For all the legendary pomp around 1967’s ‘Sgt Pepper’s Lonely Hearts Club Band’, or even around the latter albums like ‘Abbey Road’ (1969) and farewell record ‘Let It Be’ (1970), it’s inarguable that ‘Revolver’ was the true game-changer. The Beatles’ seventh album kicked down the door to the ‘60s counterculture; leading fans through it by their clammy hands, and inviting them to turn off their minds, relax, and float downstream. With the band retiring from live performances within a month of the album’s release, the increasingly experimental foursome immersed themselves in studio life, bringing string quartets, jam jars, tambours, sitars, French horns, and quite a lot of weed along with them.

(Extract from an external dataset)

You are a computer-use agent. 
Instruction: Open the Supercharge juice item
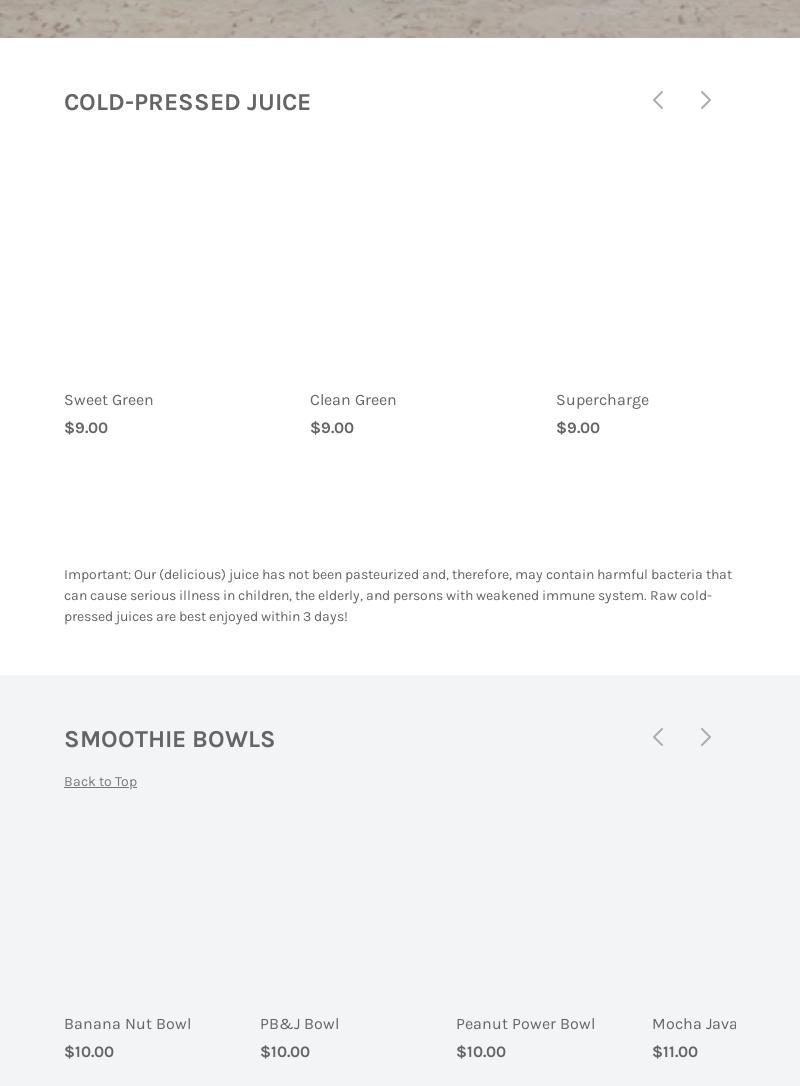(x=602, y=400)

It’s the latest entry into Giles Martin – son of Beatles’ beloved producer George – in his efforts to remix and remaster The Beatles oeuvre, having already completed ‘The White Album’, ‘Sgt. Peppers…’ and more. ‘Revolver’ had, in fact, had been mooted for earlier in his series, but the four-track recording proved an obstacle, one that was eventually conquered with the help of Peter Jackson and his momentous documentary, Get Back: “While working on [Get Back] we developed this tech where we could de-mix stuff, which is basically separating multi-tracks out, so it was really a technological breakthrough which allowed us to do it,” Martin tells NME.
But with old recording equipment, squashed together instrumental tracks, and fuzzy sound, brushing up ‘Revolver’ was a trickier task than any of the previous projects. Martin details the process of heading back into the studio with the Fab Four on the new remixed and expanded edition of ‘Revolver’, out this Friday (October 28).
‘Taxman’
“‘Taxman’ is the first time a George song opens up a Beatles album, and it’s obviously an iconic opening. It was the first one we started work on – it was the first one that proved to me that we could do this. It’s easy to take an album that people have known for so long for granted, and you listen to it now and think ‘oh my god this is truly groundbreaking’.

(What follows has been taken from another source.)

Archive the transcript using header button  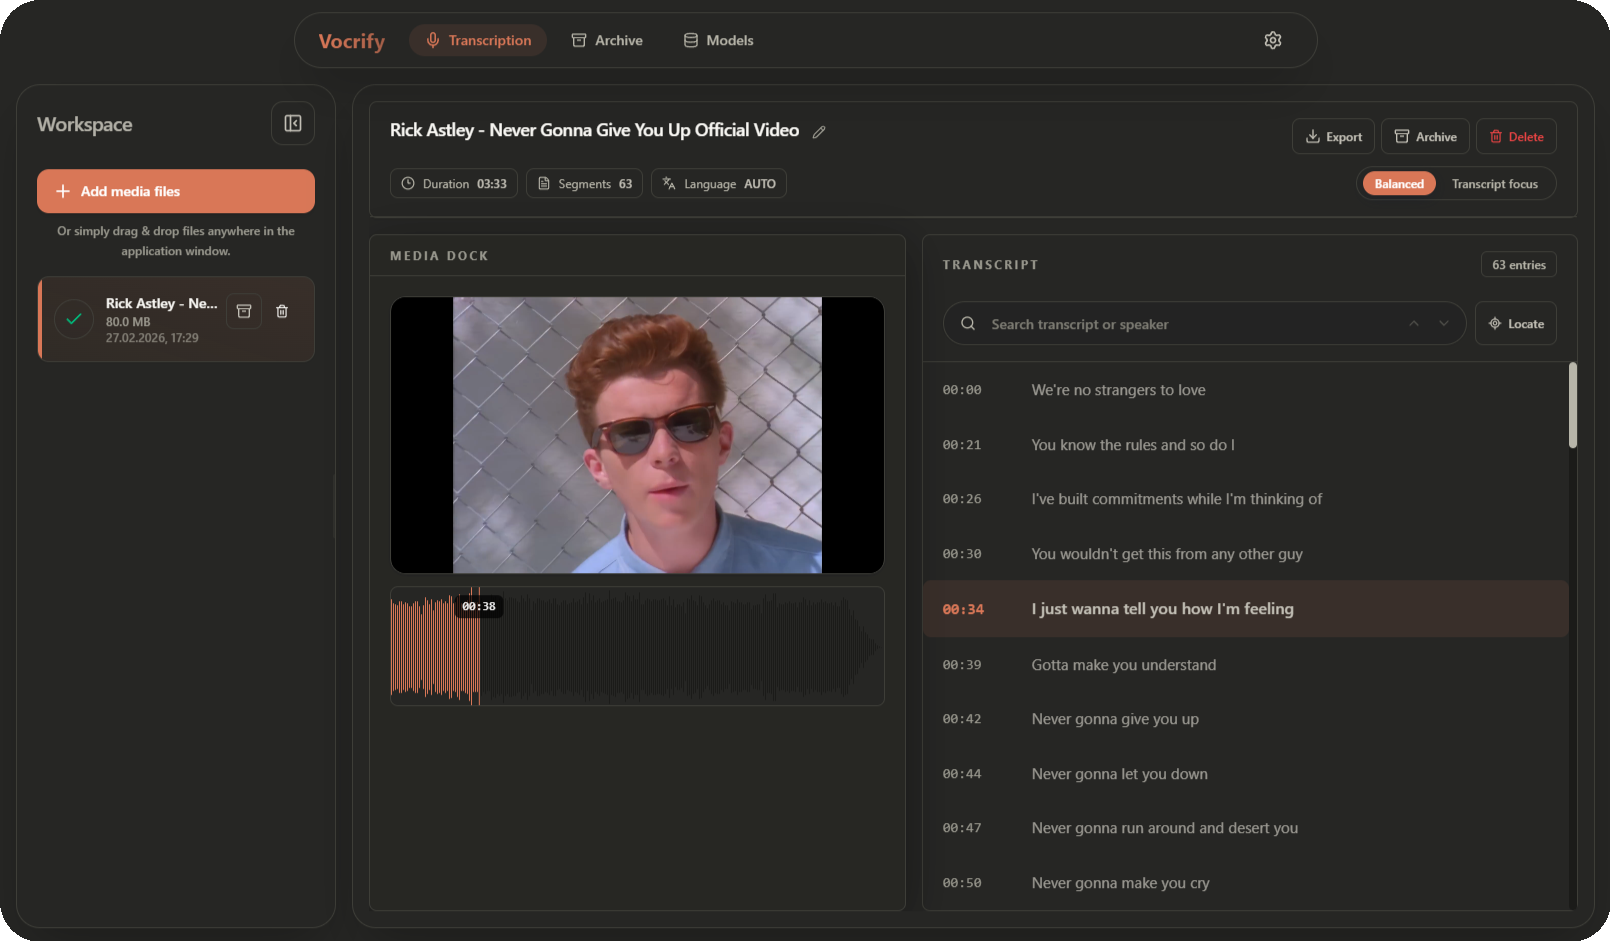[1425, 137]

George had a number of personalities: he was very spiritual, and at the same time he was writing about this 95 per cent tax in the UK. The thing about ‘Revolver’ is that lyrically, it’s not a very happy album, and with its acerbic tone ‘Taxman’ is a good starter.”
‘Eleanor Rigby’
“‘Eleanor Rigby’ stemmed from the Psycho score [Alfred Hitchcock’s 1960 horror], and that’s why it’s such strident strings… I can’t think of another song by a band which just has strings or voices on it which isn’t seen as prog or classical. It’s very unusual. It doesn’t seem like an odd song because it’s so familiar, but it really is.”
People don’t realise how [George Martin] was heavily involved in the concept of how it should be. It’s like punk strings, and when you hear the sessions, you hear how collaborative the whole thing is. My dad had a great turn of phrase, the way he says to the players ‘we won’t use vibrato unless you have something to say’. It’s such a pleasant way of putting it.”
‘I’m Only Sleeping’
“They would have only had half the album if it wasn’t for Paul. John had this innate unbelievable genius and talent, but he also liked to chill out. ‘I’m Only Sleeping’ is classic John, if you think about it. They’d rejected being the Fab Four and gone from the ‘topper-most of the popper-most’ to ‘sod that, we’re going to be individuals’.”
‘Love You To’
“It shows what George was bringing to the band, and also how the band accepted it. This album is an album of everyone’s acceptance and everyone’s ideas, and it shows how George had progressed as a sitar player compared to ‘Norwegian Wood (This Bird Has Flown)’ [from 1965’s ‘Rubber Soul’]. People didn’t think at the time it was him playing sitar on this song, but the outtakes show that it was, and Paul, of course, was playing tambora now. The Beatles were always at the forefront of technology and I like the fact that we can still do stuff with music that’s 50 or 60 years old.”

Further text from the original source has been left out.